##### DATA TO USE #####

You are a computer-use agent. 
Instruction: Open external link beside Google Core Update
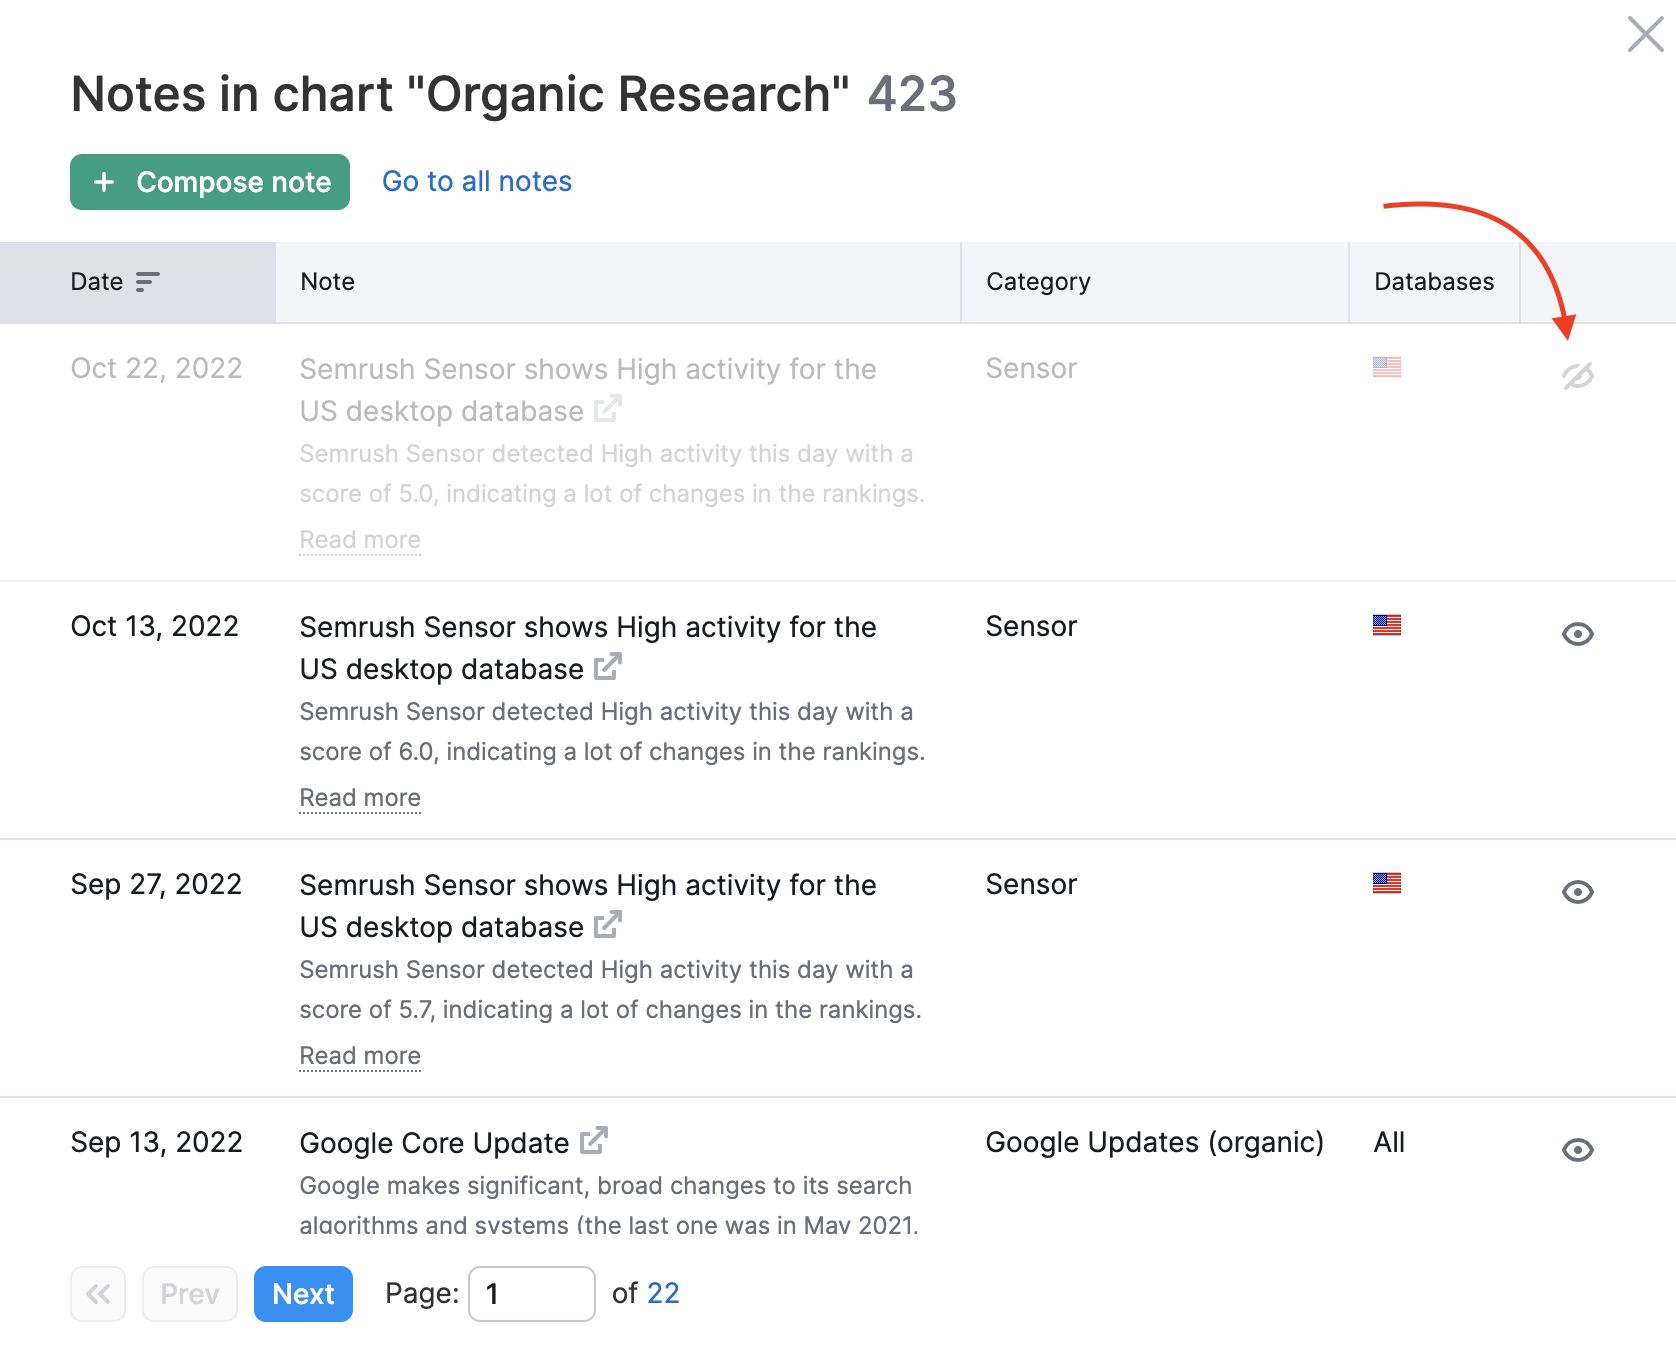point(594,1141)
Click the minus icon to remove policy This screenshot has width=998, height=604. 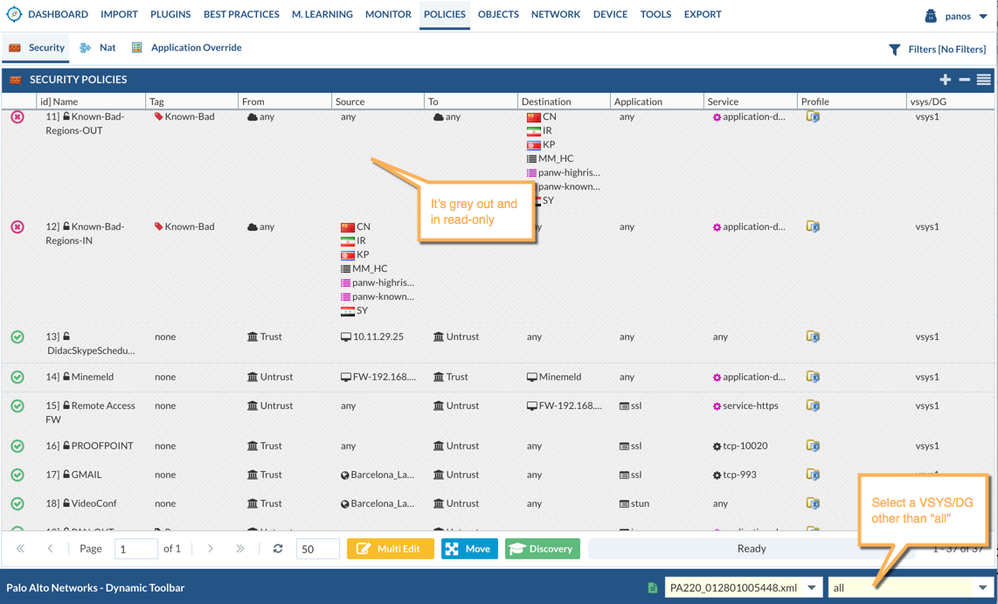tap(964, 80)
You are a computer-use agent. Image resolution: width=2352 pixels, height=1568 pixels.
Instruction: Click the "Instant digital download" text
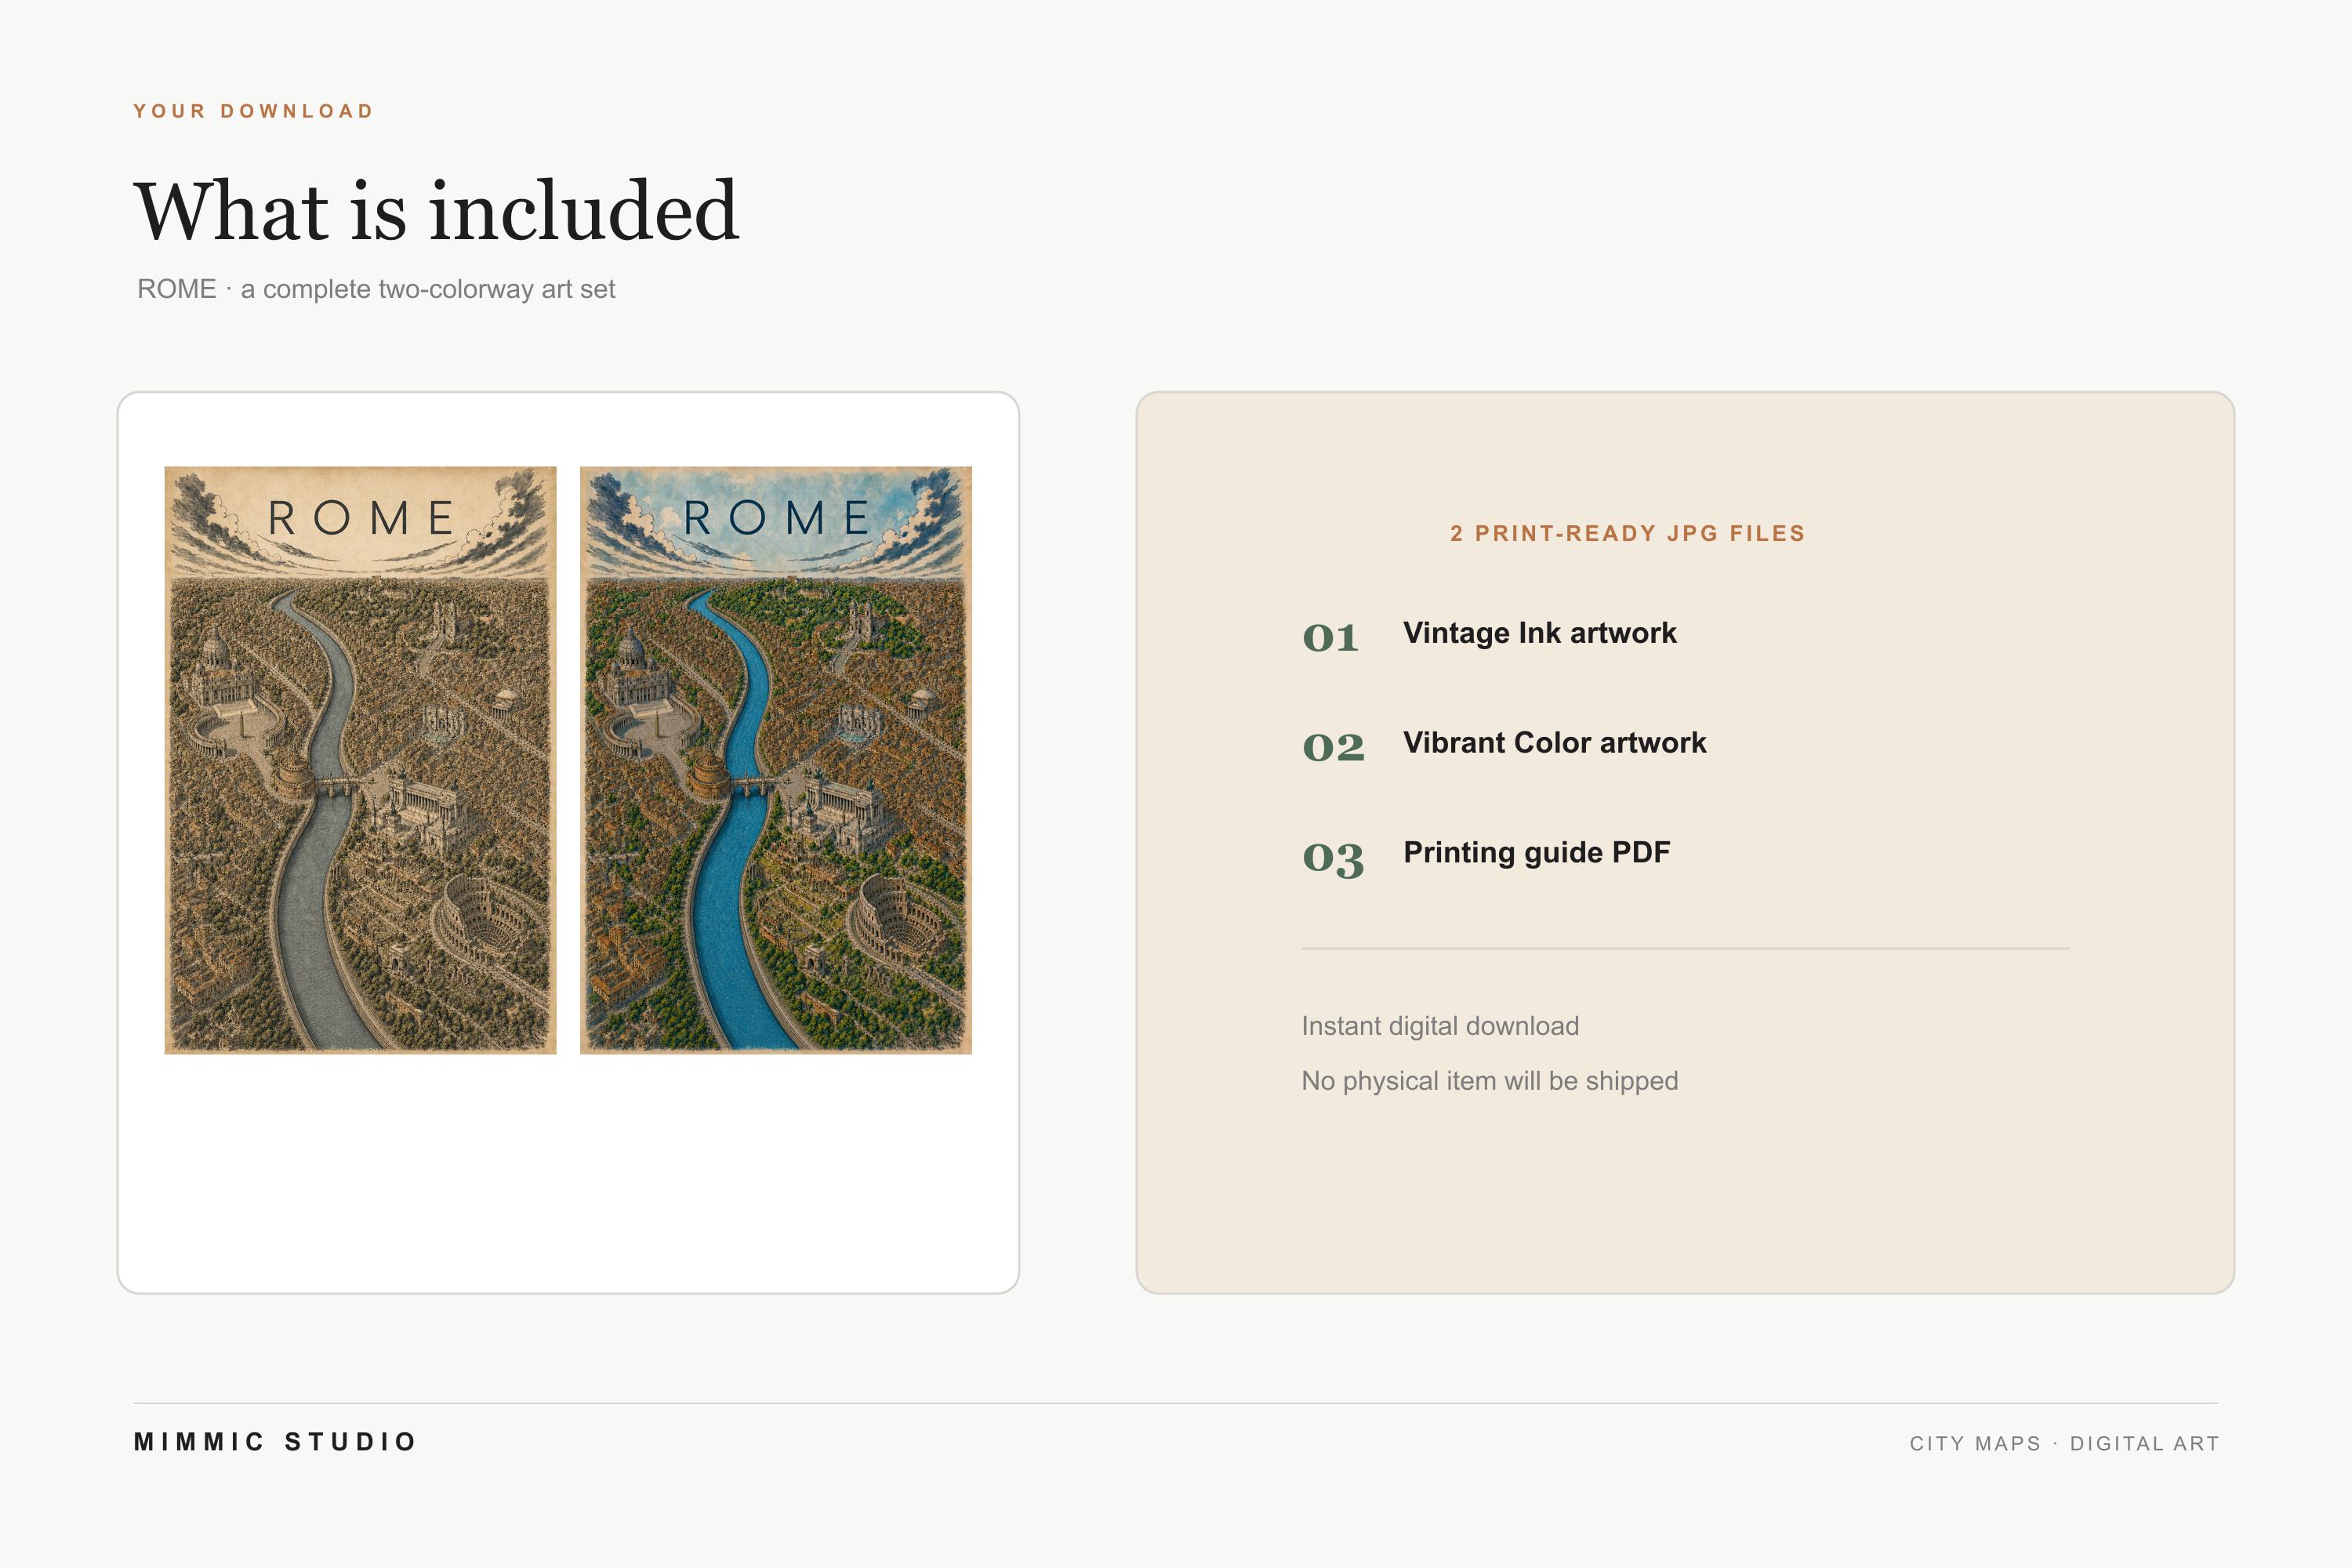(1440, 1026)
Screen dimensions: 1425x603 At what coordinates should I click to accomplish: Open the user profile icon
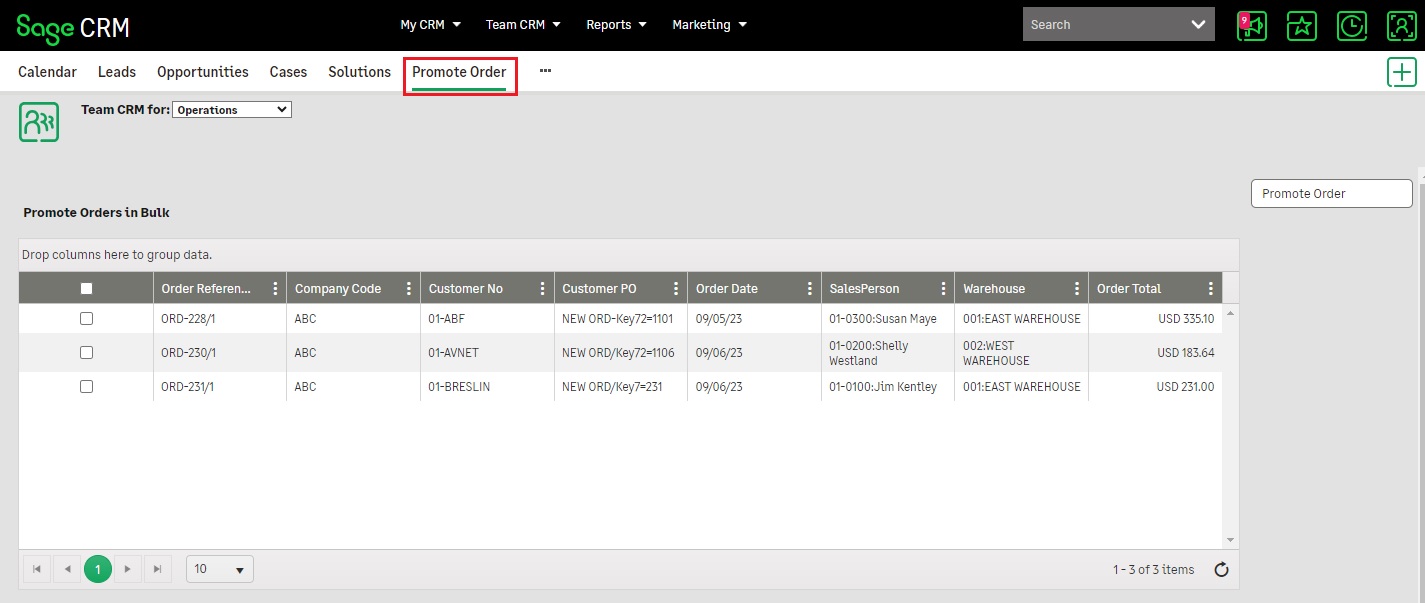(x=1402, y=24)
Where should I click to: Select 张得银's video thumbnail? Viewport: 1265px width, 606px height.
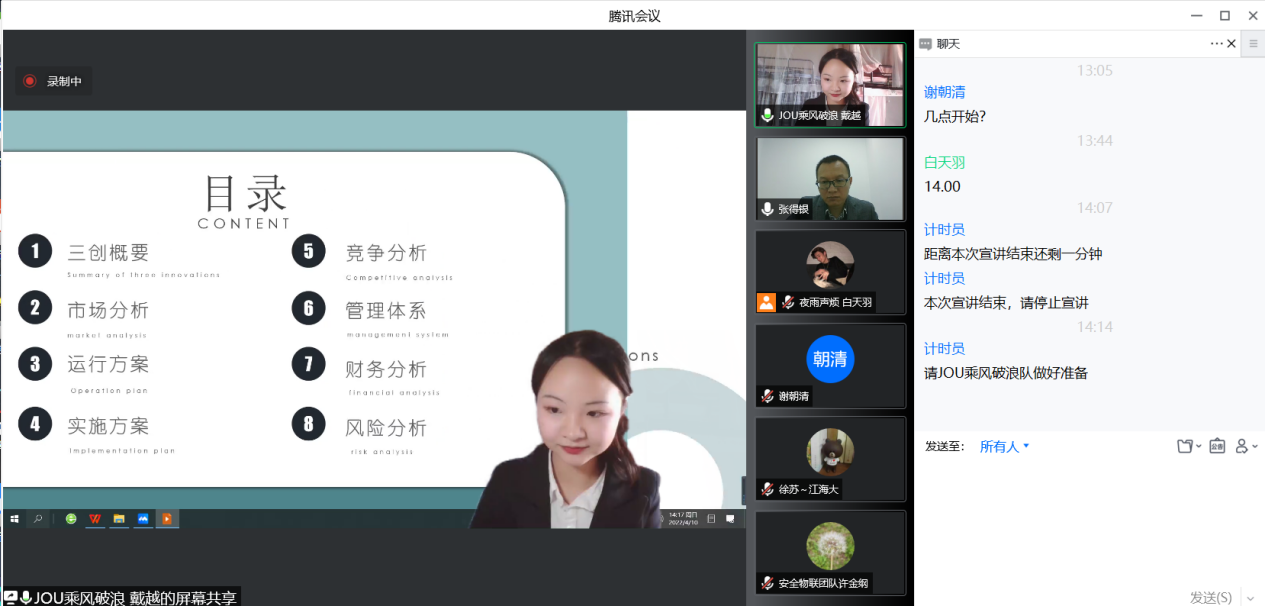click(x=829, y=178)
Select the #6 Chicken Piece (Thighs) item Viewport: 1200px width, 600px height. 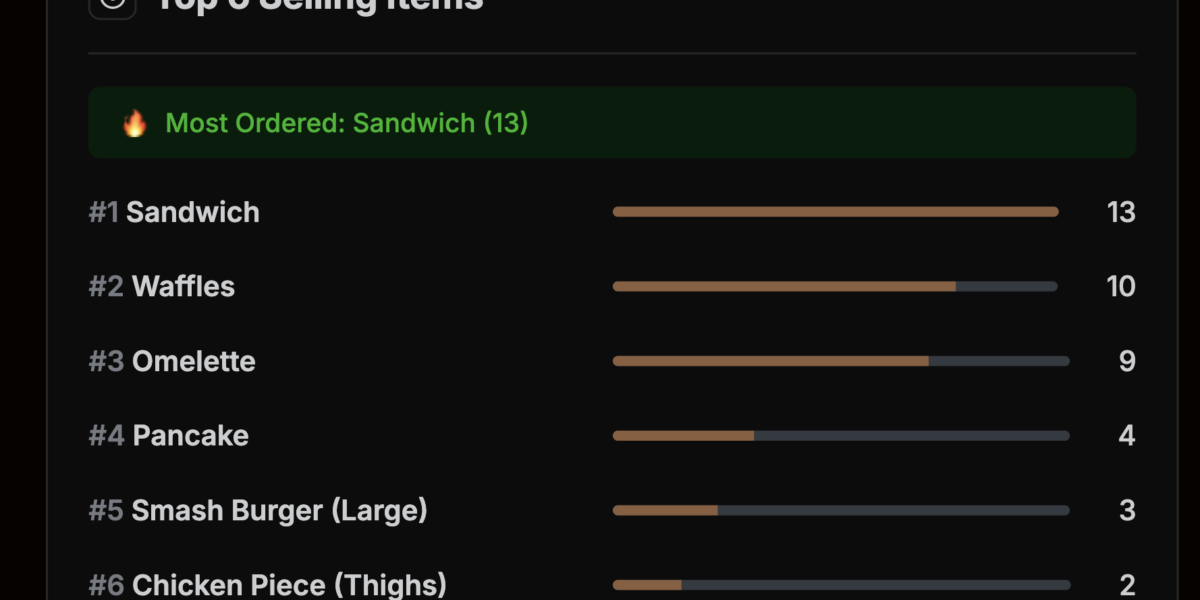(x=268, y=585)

#####

> TASK GOAL: Your job is to return all lines above that hold the word "computer".

> PROBLEM SOLUTION:
You are a computer-use agent. 
You are a computer-use agent. Image resolution: width=2352 pixels, height=1568 pixels.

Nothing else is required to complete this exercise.